--- Study text Enclosed Below ---
By Joanna Burt-Kinderman
May 30, 2018
Earlier this year West Virginia’s teachers shut down the schools to fight for better funding, better teaching standards, and better livelihoods for state workers. If you were casually watching from the outside, maybe you thought this was just about higher pay. It wasn’t.
I have been a math teacher and teacher-of-teachers for nearly twenty years, but I didn’t grow up intending to be a teacher. I wanted to change the world, to give a megaphone to the voices of the silenced and oppressed, to find an access key to power for outsiders.
Early in my adulthood, I realized that teaching mathematics was in and of itself a path to empowerment. In The Algebra Project, Bob Moses wrote that “Access to a solid math education is the civil rights issue of our time… a life and death fight for the future of our country and a passport to full American-dream-worthy citizenship for disenfranchised people.” I’ve embraced this philosophy and dedicated my career to the teaching of math.
--- End of Enclosed Study text ---
--- Extracted information Enclosed Below ---
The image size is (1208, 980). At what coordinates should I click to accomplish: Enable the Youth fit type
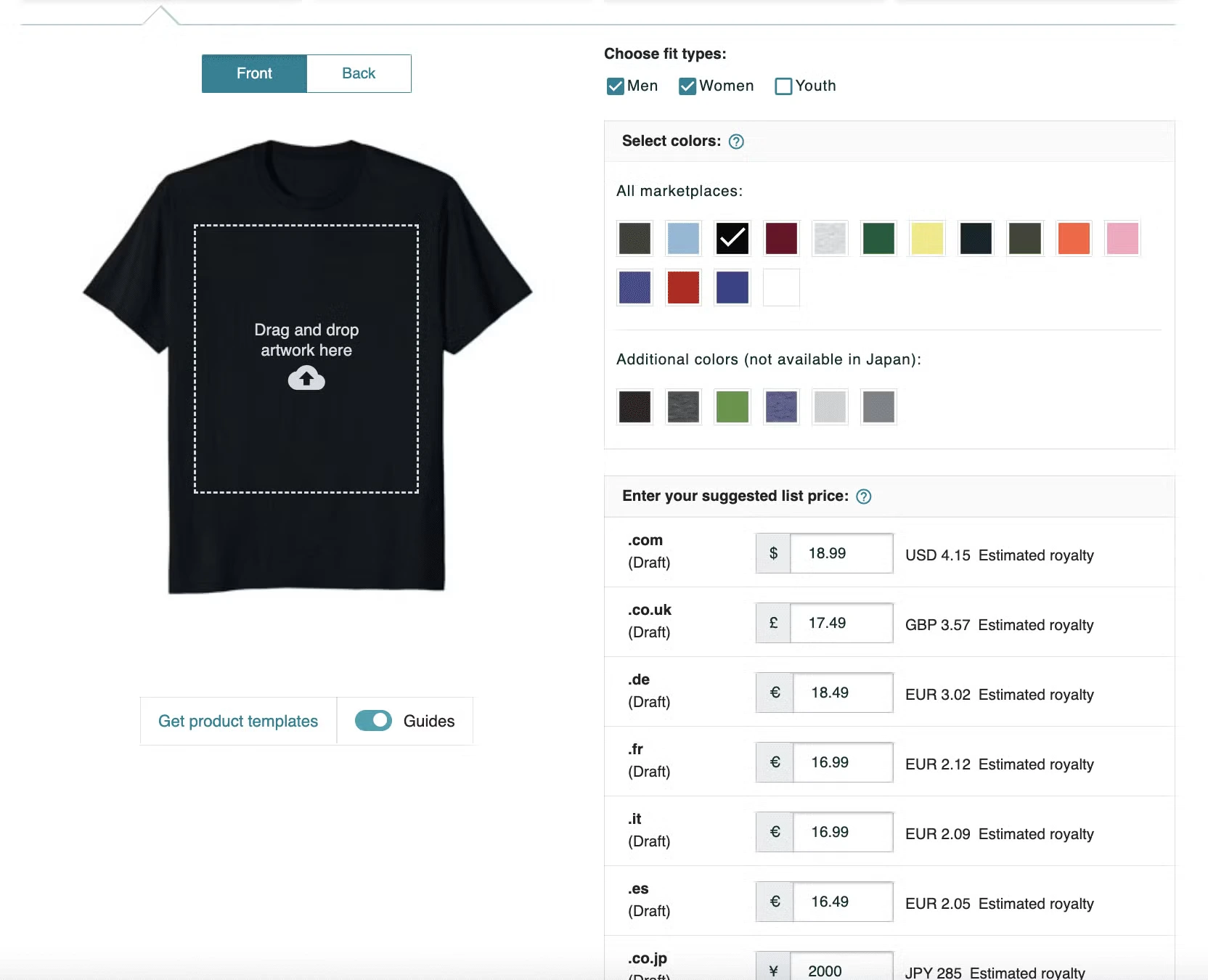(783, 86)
--- End of Enclosed Extracted information ---
--- Extracted information Enclosed Below ---
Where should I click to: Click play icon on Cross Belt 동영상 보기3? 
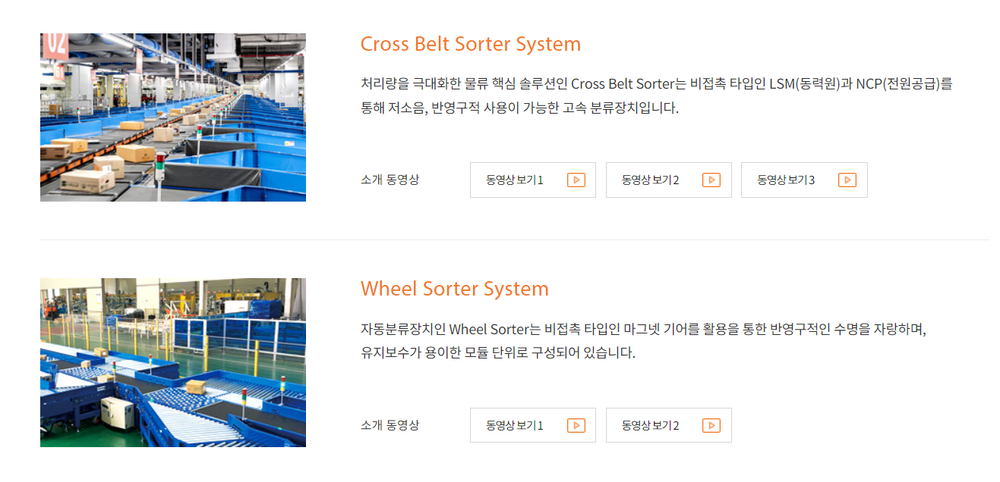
--- End of Enclosed Extracted information ---
Problem requirements
Please return the essay above about West Virginia's teachers and math education, word for word and in full.

Solution to the problem
By Joanna Burt-Kinderman
May 30, 2018
Earlier this year West Virginia’s teachers shut down the schools to fight for better funding, better teaching standards, and better livelihoods for state workers. If you were casually watching from the outside, maybe you thought this was just about higher pay. It wasn’t.
I have been a math teacher and teacher-of-teachers for nearly twenty years, but I didn’t grow up intending to be a teacher. I wanted to change the world, to give a megaphone to the voices of the silenced and oppressed, to find an access key to power for outsiders.
Early in my adulthood, I realized that teaching mathematics was in and of itself a path to empowerment. In The Algebra Project, Bob Moses wrote that “Access to a solid math education is the civil rights issue of our time… a life and death fight for the future of our country and a passport to full American-dream-worthy citizenship for disenfranchised people.” I’ve embraced this philosophy and dedicated my career to the teaching of math.